Album Review

Pins - Wild Nights

‘Wild Nights’ feels like a step forward for Pins.

Pins - Wild Nights

The first Pins record and the live shows that they played in support of it were two entirely different entities. The record, which the band themselves described as ‘medium-fi’, had the uncomfortable sense of a group of songs stilted by over-thinking in the studio; they didn’t share the same aggression and pointedness of their onstage counterparts. Live, Pins played like a band in one hell of a hurry - faster, sharper and infinitely more abrasive than their recorded iteration.

When they began debuting new cuts from this second LP as early as Autumn 2013, then, you wondered how they’d ultimately end up sounding when they were finally committed to tape. The fact that ‘Wild Nights’ was recorded in quick-fire fashion - with Queens of the Stone Age and Eagles of Death Metal alum Dave Catching in the middle of the Joshua Tree desert - augured well from the off, but it ultimately isn’t quite the freewheeling punk effort it might have been. Instead, it’s a brilliantly crafted run through both the noisier side of the band and the unabashed pop influences that have been at their core from the very beginning.

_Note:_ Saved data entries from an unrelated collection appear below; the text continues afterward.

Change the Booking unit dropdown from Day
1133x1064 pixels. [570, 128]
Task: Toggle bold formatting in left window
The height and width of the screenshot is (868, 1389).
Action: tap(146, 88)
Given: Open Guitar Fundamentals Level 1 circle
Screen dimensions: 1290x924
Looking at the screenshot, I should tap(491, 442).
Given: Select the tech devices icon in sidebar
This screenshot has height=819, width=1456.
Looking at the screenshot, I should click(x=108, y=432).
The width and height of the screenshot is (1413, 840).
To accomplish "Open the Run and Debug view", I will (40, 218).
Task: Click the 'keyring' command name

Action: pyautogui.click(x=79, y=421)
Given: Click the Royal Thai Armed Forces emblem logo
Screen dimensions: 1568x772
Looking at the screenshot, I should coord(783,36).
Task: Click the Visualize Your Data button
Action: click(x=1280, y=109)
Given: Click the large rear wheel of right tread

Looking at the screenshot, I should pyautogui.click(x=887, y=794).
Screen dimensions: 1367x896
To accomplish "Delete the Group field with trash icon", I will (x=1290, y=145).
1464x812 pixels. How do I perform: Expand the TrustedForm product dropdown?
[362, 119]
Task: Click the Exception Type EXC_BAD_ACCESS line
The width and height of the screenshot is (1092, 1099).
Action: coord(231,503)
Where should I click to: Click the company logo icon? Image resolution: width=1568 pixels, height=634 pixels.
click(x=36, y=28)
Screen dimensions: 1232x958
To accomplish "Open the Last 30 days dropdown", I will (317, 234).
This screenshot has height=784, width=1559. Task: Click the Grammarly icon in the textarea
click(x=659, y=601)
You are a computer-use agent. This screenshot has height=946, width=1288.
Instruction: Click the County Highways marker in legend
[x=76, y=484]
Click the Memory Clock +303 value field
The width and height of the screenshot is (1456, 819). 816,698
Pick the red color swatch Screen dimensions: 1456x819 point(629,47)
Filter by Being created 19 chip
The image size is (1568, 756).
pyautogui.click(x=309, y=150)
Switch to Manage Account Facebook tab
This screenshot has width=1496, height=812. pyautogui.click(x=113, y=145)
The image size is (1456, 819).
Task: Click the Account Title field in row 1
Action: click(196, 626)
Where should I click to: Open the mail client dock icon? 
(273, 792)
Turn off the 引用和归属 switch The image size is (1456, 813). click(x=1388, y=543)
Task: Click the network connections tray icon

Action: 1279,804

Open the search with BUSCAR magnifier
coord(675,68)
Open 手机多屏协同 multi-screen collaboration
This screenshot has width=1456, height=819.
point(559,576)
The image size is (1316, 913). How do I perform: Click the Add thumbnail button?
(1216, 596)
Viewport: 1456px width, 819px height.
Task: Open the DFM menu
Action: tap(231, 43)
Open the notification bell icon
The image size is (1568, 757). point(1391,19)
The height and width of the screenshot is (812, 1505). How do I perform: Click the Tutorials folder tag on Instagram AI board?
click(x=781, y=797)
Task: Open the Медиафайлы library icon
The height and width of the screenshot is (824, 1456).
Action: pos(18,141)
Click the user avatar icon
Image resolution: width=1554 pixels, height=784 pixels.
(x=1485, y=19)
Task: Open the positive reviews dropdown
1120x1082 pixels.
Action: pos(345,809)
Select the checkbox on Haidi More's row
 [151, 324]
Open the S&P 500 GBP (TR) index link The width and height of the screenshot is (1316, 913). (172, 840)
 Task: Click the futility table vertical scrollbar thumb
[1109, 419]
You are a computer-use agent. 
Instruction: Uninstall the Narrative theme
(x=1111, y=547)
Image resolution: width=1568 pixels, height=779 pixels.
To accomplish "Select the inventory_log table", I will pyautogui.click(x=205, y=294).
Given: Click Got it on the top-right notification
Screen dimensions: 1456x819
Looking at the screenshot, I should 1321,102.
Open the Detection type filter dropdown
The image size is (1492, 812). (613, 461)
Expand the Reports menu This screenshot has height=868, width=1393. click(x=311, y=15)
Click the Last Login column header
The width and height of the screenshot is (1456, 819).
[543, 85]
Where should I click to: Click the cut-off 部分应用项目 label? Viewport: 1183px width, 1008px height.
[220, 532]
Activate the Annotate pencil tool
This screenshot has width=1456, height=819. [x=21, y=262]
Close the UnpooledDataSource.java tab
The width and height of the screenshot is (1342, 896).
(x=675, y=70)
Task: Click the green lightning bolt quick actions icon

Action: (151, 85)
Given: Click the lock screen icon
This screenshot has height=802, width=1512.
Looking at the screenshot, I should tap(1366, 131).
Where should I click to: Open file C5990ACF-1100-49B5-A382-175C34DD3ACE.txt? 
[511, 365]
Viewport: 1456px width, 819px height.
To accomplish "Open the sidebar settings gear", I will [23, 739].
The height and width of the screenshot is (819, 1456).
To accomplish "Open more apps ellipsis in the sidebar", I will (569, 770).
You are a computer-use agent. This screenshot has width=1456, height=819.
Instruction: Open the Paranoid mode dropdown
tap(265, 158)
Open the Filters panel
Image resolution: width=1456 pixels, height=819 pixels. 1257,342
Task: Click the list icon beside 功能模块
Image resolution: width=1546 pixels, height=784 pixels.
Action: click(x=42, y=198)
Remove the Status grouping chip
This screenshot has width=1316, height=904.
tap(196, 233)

There’s no shortage of infuriatingly catchy hooks on ‘Wild Nights’ - ‘Curse These Dreams’ and ‘Young Girls’ are notable offenders in that regard - but there’s experimentation, too; the spacey ‘Got It Bad’ is an exercise in blissed-out guitars and woozy harmonies, and ‘Too Little Too Late’ fluctuates between measured pop stomper and out-and-out garage rock. As the preceding live shows suggested, ‘Oh Lord’ is the highlight - taut, moody and atmospheric - but ‘Wild Nights’ as a whole feels like a step forward for Pins; they’ve played to their strengths in genuinely self-assured fashion.